"Nothing can be compared to the new life that the discovery of another country provides for a thoughtful person. Although I am still the same I believe to have changed to the bones." - Johann Wolfgang von Goethe

Thursday, November 12, 2015

Well Said, Johann

I got to thinking today about what I might want to blog about since it's been a few days, and came up empty. It's been a pretty run-of-the-mill week, aside from a stomach flu apparently going around. I've finished my two grad school applications. Continuing to fight fires in SSF, our non-profit, that are really more of just an eternal flame. I pick Little up from school with Toro every day, do a LOT of homework with her - third grade in Spain is absolutely brutal. (On the upside, I never expected to know how to say esternocleidomastoideo in Spanish, but it's a relevant speech muscle so... thanks, elementary school science...) I do my English lessons with all my girls as often as their crazy schedules permit. Honestly, unless you're interested in hearing about Little's escapades with long vs. short vowels or Middle's ongoing battle of the adverbs, my daily life is not much to write home about.

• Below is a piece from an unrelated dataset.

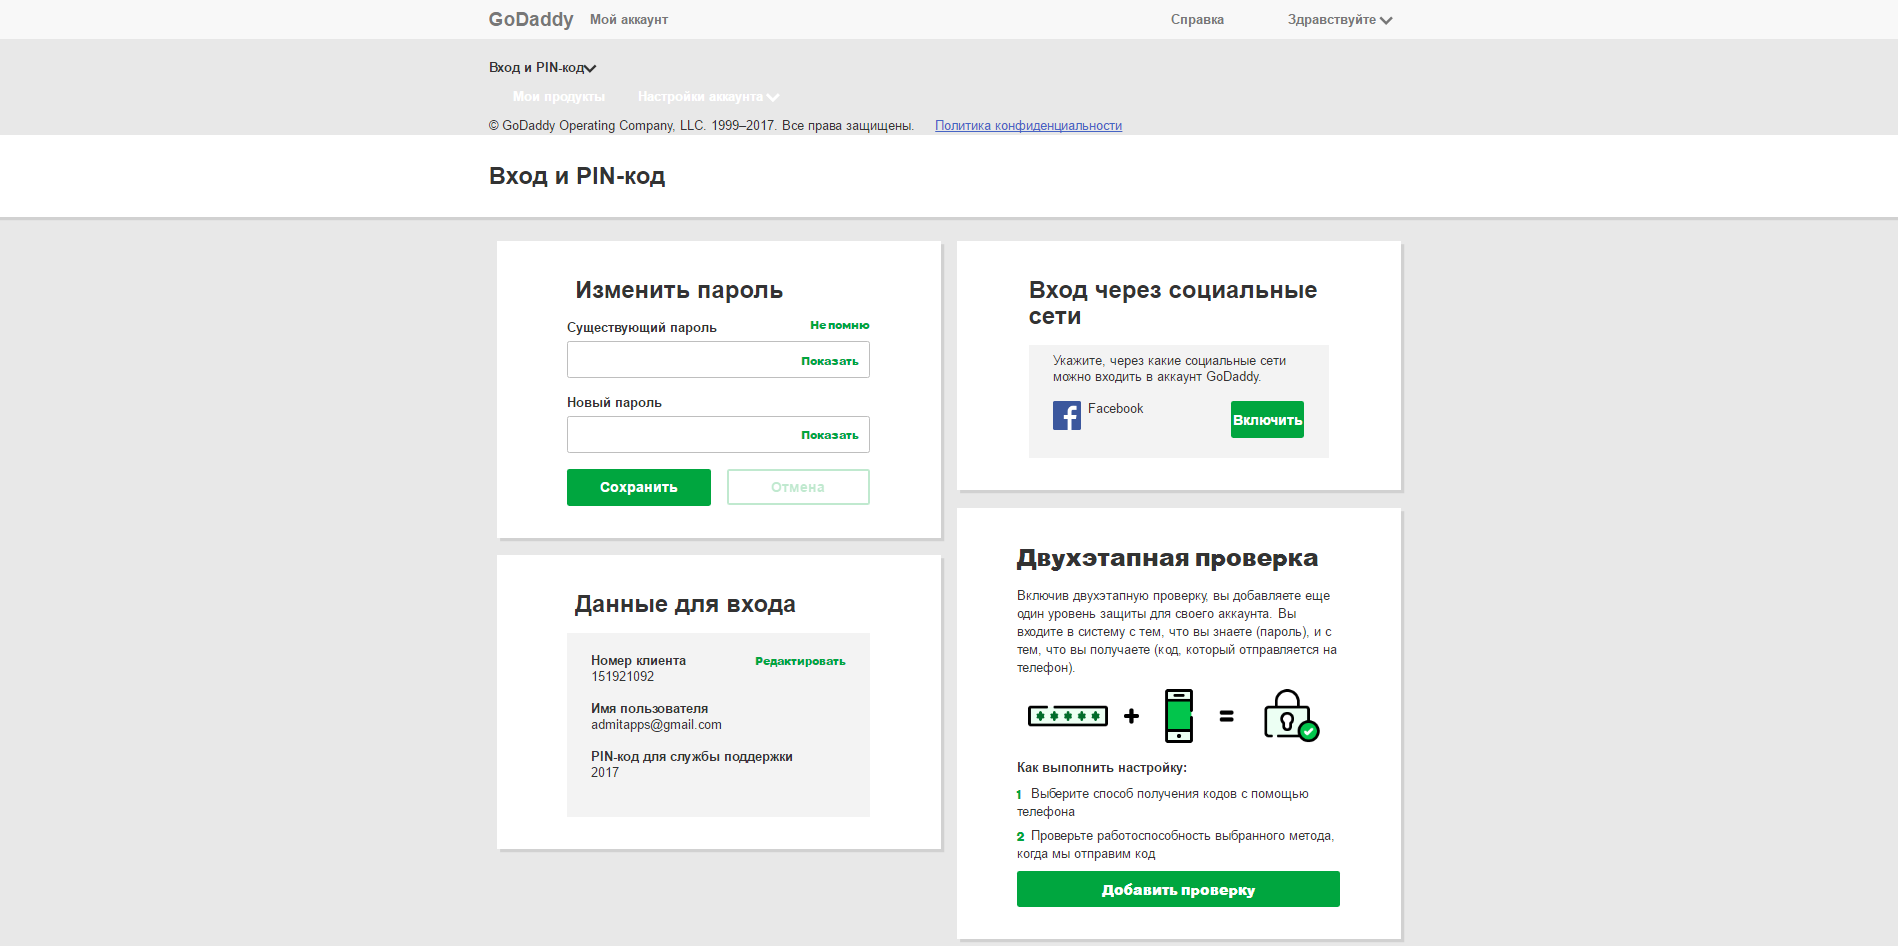Expand the Вход и PIN-код dropdown

point(540,67)

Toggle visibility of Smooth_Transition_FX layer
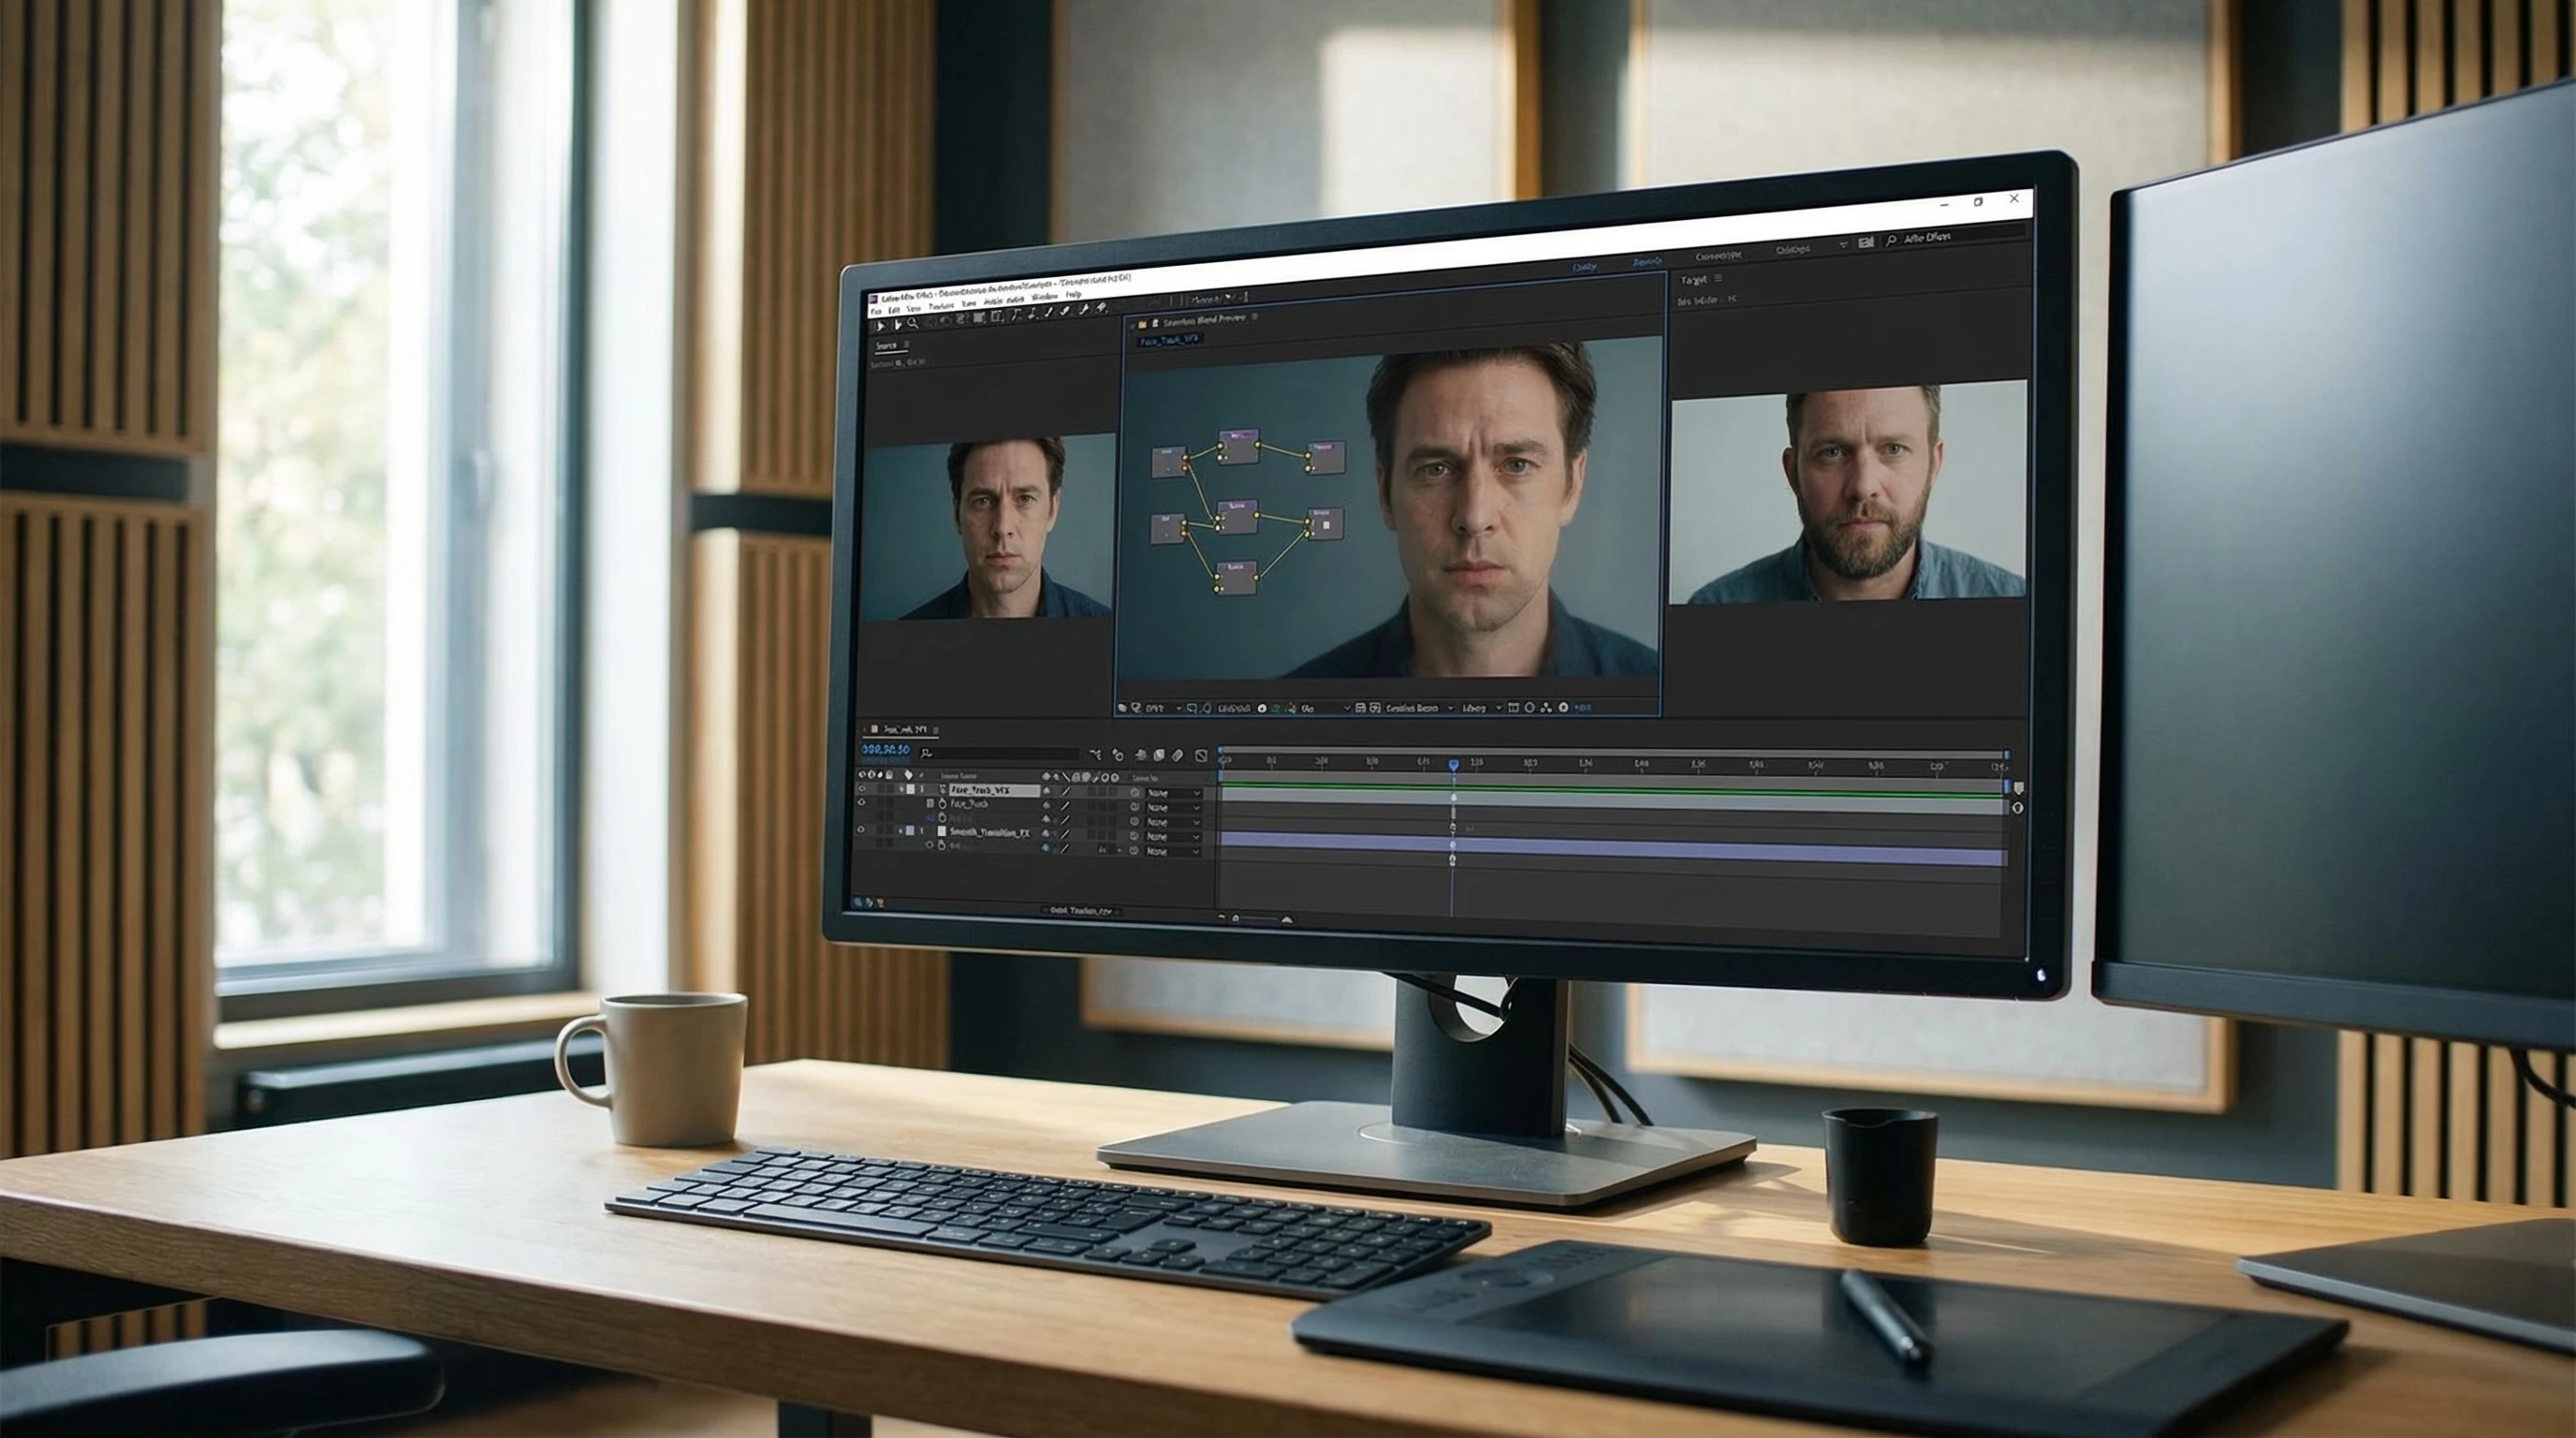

That sorta bugged me at first. I mean, I moved to Europe for adventures and new experiences, but the reality is 95% of the time I lead a very normal life, discounting the whole bilingual element.
Then the quote I used at the top of this blog started bouncing around in my head. "Although I am still the same I believe to have changed to the bones."

It struck me that this - this lull, this daily grind, this comfortable routine I've formed - is exactly the other half of the reason I came here. My passion for experiencing new places comes from two seemingly opposing roots:
One, my love for the discovery of the new and strange and exciting.
Two, my love for the discovery of the normal and comfortable that is always hiding underneath.

I LOVE knowing that anywhere in the world can be home. Everyone's ordinary is someone else's extraordinary. The backdrop may change, and of course you're going to have your preferences, but you can carve out a niche for yourself wherever life may take you. How incredibly liberating is that?? My favorite part of traveling - a close second only to the moment you encounter something new - is the moment that same thing becomes normal. It's the moment your comfort zone has inched outward just that much further.

It seems like a paradox, to be the same and yet to fundamentally change.
But I think I understand what he's talking about. It's a growth process, like adding rings to a tree. What was there hasn't changed, but neither is it the same.

This in turn made me think of my group of college roommates-turned-family. We're a college senior in a climbing co-op, a farmer in northern Michigan, a tour guide in Washington D.C., a restoration ecologist in Chicago, a sailor in the Caribbean, and an au pair in Spain.
But whether we are taking in the view from the top of the Washington Monument or drifting past the volcanoes of Saint Eustatius, the day-to-day of our lives still revolves around that sacred first cup of coffee in the morning (You know who you are, black sheep. Go back to your skittles and popcorn.) and the new shows we've discovered on Netflix.
There's no where you can go and no one you can be without simultaneously finding you're still simply you inside the personal orbit of your everyday existence. And it doesn't mean you're not growing.